I have no answer to this problem. Tanzania, for example, cannot go back to the 1930s when going to school was a matter of luck-and the agreement of parents who could see little point in it. Now the majority of our mothers and fathers are at least literate-thanks mostly to the literacy drives of the 1970s and early 80s.The parents today besiege a new school or new class, demanding entrance for their child. On what basis does a head-teacher choose among them? Should that responsibility be left on their shoulders?

For it can be argued that when available public resources are scant, it is absurd for a government to continue wasting money on a pretense of educating everyone and thus being unable yo give a good education to anyone-even to a critical mass of youngsters. The argument continues: What the society needs most is not Universal Primary Education, but a core of very well trained teachers for what you hope will be a better future. Also, good quality technicians and scientists are clearly going to be needed if an organized and peaceful society is to survive-much less prosper-in the 21st Century.

The logic of that argument is attractive. Yet if primary education is not to be available to every child, how are you to know which will benefit most from a good education and thus be of most use to the society in future? And how could anyone decide which type of education be given to which chosen child-academically generalists to various levels, or technical or scientific in one specialty or another? Also: what is to happen to the majority of children denied any education? Is it not likely that a large number of these children-perhaps especially those in the towns-will later cause social problems which are expensive to deal with?

Those are practically questions. There are moral issues also. A selective system of primary education is based on the assumption that human being are NOT equal. What President or government is willing to act on that basis? And if the they are willing to act on basis of human inequality as regards education, what is there to stop them as regards voting rights, equality before the law and so forth.
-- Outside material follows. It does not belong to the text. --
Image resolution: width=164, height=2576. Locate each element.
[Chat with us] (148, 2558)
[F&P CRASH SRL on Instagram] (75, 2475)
And in Africa if every child does not go to school those to be left out will be mostly the girls. Yet Primary Education for all, at least in Africa, requires full commitment from the state.

The fact remain, however, increasingly, it is possible for governments to choose only between evils. A pretense of universal education-whether it be primary or secondary-is itself evil: is it any better than finding some way of giving a modern education to a few through some systems of selection? After all, that is in practice what a country like Tanzania does now as regards secondary education, and later tertiary education, despite the poor basis for selection at the majority of our primary schools. And even at these senior levels, the quality of the education given now suffers from the government being unable to pay for adequate books and equipment’s, etc.

Yet even now it is a reality that, on the basis of U.P.E. and consequent luck, some children and adolescents-and through adult education like the Open University-some adults also do overcome all the problems of poor quality education provisional. And I dot think that research would indicate that they all come from one economic sectors of society-although to have educated parents is clearly an advantage to them.

Mr. Chairman, I have asked a lot of questions, but given no answers. But the search for answers will have to continue. And in the meantime all of us, including the African Education Trust, must continue to do whatever lies in our power to advance the cause of education for all in Africa.

I appeal to the Trust to continue to do as much as possible to help those Africans otherwise denial education which could help them to acquire knowledge useful in the service of their fellow human being-especially those in their home country. And I ask the Trust also to continue to help concerned African governments to answer some of the problems related to the efficient organization of education, or the best training of teachers, or whatever other research action is-in the opinion of such governments-helpful to them.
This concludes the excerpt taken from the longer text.